- TASK:
Among the entries below, how many lines hold "will"? Only the number is wanted.

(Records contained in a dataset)
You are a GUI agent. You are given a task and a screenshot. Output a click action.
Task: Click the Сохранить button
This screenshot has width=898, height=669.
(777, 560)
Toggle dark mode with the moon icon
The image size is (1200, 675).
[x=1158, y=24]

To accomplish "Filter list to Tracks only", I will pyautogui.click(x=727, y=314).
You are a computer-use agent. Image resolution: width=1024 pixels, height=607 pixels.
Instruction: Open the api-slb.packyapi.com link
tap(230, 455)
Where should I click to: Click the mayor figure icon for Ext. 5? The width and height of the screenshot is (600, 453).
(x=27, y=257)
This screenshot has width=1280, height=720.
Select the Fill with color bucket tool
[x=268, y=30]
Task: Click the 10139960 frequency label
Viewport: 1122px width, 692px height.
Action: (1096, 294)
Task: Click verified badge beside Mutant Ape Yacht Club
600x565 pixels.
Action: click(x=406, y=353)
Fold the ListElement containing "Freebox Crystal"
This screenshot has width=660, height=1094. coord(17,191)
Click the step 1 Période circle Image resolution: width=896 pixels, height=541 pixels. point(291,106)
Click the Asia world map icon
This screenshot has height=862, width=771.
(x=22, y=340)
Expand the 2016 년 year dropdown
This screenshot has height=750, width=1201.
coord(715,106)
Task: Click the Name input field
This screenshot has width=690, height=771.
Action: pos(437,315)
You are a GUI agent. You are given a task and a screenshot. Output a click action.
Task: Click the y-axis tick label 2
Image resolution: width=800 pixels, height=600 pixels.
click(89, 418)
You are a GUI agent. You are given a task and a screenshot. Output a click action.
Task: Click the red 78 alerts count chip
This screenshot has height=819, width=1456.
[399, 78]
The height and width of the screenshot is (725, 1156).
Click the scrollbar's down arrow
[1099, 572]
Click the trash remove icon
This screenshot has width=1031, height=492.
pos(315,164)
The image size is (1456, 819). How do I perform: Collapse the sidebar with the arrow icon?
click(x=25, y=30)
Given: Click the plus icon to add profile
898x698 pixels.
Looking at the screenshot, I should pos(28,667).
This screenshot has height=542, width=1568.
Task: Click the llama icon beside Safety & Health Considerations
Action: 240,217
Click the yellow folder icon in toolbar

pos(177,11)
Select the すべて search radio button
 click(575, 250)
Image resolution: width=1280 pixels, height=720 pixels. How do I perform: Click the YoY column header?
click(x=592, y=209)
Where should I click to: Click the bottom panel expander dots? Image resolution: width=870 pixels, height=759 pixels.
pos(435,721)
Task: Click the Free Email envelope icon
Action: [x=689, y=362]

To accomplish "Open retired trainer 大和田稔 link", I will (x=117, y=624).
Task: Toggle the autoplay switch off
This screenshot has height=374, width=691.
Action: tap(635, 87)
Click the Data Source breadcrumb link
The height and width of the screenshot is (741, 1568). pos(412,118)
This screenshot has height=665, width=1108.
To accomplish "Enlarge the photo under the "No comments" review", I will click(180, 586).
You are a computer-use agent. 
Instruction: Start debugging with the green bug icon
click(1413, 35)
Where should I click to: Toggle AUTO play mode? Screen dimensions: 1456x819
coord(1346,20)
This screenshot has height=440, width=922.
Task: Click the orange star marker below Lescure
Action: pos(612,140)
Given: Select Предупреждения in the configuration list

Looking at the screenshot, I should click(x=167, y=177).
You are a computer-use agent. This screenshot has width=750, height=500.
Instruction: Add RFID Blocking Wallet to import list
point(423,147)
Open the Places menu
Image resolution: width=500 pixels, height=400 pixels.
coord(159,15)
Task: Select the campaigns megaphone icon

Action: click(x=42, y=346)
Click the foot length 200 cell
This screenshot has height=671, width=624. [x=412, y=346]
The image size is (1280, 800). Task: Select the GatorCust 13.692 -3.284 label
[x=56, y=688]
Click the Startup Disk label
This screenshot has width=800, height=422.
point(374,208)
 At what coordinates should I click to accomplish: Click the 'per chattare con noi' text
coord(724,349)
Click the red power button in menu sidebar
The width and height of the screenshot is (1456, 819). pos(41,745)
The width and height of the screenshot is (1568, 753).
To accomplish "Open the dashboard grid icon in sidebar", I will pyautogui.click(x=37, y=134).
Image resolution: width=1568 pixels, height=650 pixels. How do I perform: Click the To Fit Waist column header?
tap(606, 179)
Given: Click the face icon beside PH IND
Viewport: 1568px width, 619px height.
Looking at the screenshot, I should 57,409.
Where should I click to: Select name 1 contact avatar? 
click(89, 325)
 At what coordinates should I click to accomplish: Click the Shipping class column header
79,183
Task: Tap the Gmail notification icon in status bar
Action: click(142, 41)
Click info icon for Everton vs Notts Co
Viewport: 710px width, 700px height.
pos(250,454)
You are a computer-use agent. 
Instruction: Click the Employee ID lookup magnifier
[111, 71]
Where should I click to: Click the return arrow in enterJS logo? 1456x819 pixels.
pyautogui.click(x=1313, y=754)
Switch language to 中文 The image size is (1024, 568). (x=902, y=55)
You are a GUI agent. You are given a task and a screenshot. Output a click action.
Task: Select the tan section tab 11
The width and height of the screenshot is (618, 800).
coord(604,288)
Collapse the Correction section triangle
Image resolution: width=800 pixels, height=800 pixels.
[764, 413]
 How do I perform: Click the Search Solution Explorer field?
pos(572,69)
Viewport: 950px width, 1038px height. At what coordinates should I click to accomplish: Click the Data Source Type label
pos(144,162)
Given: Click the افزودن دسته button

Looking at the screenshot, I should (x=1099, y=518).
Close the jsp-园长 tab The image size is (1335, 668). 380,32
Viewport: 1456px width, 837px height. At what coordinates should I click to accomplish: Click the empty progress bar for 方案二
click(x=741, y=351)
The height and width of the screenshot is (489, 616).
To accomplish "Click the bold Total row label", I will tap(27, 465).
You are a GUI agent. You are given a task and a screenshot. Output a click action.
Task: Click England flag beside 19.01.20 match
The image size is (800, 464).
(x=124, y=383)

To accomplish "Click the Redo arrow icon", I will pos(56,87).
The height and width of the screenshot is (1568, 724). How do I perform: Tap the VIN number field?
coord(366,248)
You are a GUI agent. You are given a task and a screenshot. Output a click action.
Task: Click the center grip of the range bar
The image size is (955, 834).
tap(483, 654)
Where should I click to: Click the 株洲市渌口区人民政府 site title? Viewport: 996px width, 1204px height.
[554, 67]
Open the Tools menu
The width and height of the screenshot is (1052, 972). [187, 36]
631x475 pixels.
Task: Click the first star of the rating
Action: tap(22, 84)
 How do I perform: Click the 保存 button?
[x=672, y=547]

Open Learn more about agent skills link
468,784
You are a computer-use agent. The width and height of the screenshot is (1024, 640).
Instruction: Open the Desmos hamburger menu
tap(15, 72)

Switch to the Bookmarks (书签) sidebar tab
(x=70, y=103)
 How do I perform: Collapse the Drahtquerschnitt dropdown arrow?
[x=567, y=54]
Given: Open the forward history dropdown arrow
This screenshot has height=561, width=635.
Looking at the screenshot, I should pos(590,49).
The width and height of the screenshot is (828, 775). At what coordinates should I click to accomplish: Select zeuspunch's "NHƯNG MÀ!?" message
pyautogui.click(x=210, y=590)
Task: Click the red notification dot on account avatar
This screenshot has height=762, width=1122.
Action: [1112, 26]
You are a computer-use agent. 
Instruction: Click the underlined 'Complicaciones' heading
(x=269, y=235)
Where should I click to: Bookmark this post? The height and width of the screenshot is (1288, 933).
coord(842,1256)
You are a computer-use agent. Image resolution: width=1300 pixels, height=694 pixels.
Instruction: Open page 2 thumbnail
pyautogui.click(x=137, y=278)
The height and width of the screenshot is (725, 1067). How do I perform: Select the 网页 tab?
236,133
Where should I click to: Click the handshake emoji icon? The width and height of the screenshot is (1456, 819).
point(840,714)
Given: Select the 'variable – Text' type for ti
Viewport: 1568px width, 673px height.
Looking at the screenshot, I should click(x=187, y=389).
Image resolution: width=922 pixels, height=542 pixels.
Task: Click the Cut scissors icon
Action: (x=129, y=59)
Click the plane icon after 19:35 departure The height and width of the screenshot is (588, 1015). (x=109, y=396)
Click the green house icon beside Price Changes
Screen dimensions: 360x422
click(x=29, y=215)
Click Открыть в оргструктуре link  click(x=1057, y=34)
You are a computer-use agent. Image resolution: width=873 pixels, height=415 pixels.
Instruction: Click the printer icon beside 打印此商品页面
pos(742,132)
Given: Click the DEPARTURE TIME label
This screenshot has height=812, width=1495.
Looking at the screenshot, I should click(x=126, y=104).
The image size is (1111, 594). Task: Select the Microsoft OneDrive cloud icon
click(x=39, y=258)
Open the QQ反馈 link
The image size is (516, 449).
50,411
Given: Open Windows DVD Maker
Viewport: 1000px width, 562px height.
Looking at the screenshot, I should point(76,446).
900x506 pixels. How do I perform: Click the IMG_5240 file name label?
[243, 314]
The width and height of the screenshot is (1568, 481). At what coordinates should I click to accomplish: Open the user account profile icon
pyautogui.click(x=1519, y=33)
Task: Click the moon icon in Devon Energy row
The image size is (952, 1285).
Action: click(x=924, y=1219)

- TASK OUTPUT:
6